Quando Juliette Recamier, la bella nobildonna francese che animava i salotti francesi giunse in Italia, si precipitò nello studio romano di Antonio Canova, in via delle Colonnette. Al suo cospetto, si presentò un uomo piccolo, impolverato, con un berretto di carta in testa, scalpello e martello in mano, «i miei strumenti poetici», si giustificò. Quell’atelier, «stanza» di intensa sosta per gli intellettuali – scrittori, artisti e filosofi – che alla ricerca di sublimi tracce del mondo classico compivano il Grand Tour, alla morte dell’artista cadde in disuso.

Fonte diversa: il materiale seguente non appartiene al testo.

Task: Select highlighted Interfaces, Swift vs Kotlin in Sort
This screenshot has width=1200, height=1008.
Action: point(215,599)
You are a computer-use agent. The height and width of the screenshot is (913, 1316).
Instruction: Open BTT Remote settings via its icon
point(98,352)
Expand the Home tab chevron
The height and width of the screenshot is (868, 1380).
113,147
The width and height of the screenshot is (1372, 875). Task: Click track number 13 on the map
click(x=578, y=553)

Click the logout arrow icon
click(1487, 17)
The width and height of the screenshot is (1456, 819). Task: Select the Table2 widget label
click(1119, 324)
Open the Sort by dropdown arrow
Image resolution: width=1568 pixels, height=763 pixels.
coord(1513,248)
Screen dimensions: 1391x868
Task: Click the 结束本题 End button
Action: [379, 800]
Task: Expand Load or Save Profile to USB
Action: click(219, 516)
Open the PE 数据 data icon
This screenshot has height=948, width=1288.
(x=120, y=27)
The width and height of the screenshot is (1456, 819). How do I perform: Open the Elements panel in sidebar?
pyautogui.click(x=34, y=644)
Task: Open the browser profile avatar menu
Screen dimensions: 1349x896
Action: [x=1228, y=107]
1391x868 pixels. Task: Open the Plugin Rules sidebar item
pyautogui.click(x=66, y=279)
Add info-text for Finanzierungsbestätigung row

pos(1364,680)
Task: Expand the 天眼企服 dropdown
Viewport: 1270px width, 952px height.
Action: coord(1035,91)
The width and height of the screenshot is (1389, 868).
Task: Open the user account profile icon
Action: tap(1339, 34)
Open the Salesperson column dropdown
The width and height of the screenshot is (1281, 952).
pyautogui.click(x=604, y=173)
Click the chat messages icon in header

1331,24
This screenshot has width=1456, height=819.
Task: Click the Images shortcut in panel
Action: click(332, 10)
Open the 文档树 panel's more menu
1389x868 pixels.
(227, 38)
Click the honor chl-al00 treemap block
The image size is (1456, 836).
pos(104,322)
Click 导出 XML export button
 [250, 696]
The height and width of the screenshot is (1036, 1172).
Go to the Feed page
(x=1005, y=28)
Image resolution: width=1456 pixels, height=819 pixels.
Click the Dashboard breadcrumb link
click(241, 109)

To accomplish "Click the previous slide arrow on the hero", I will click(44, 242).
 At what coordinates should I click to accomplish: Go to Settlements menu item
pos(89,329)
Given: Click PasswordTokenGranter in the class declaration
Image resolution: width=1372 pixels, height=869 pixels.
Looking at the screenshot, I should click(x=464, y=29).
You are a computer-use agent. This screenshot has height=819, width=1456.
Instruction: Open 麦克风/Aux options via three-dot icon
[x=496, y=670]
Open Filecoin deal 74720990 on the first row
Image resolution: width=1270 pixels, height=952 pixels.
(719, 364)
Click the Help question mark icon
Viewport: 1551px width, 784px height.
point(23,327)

Ma le opere (bozzetti, gessi e marmi) tornarono a Possagno, dopo un viaggio testardo cui li costrinse il fratellastro di Canova, Giovanni Battista Sartori. Tornarono dunque nei luoghi in cui lo scultore aveva iniziato e, bambino, al seguito del nonno scalpellino, aveva strabiliato la gente del posto e i nobili con la sua perizia (la famiglia dei Falier offrì al giovanetto una educazione veneziana presso Giuseppe Bernardi).

Ed è sempre qui, a Possagno, che è ambientato il documentario di Francesco Invernizzi Canova (in oltre 250 sale, dal 18 al 20 marzo, distribuisce Magnitudo Fim con Chili) dove il direttore della Gipsoteca Mario Guderzo guida gli spettatori lungo le superfici levigate delle statue, scandagliando ogni dettaglio e catapultando lo sguardo dentro i segreti del fare arte. Argilla e gessi sono infatti le matrici da cui Canova ricavò ogni sua statua: Argan lo trovò così moderno da regalargli l’epiteto di primo designer.

Uomo della crisi fra due mondi, come lo definisce Vittorio Sgarbi, che vide la fine del 700 aprendosi all’ignoto dei nuovi territori (America compresa: suo il ritratto di George Washington di cui l’originale è andato perduto in un incendio), lo scultore che si faceva leggere i poeti classici mentre era al lavoro, va ricordato anche per la sua abilità nel tessere relazioni diplomatiche. Divenne una specie di soprintendente attenendosi alla regola che poi informò ogni legge della conservazione: le opere appartengono al loro territorio, sono frutto di quella storia e sono inalienabili. Grazie al credito che aveva riscosso in Francia, fu spedito dal papa presso Luigi XVIII a reclamare i capolavori razziati da Napoleone: riconquistò Raffaello, i cavalli di piazza san Marco e pure il Laocoonte.
Al Mann di Napoli dal 29 marzo al 30 giugno, si potrà visitare anche la mostra Canova e l’Antico, curata da Giuseppe Pavanello: 110 opere e 12 prestiti dall’Ermitage, tra cui Le tre Grazie.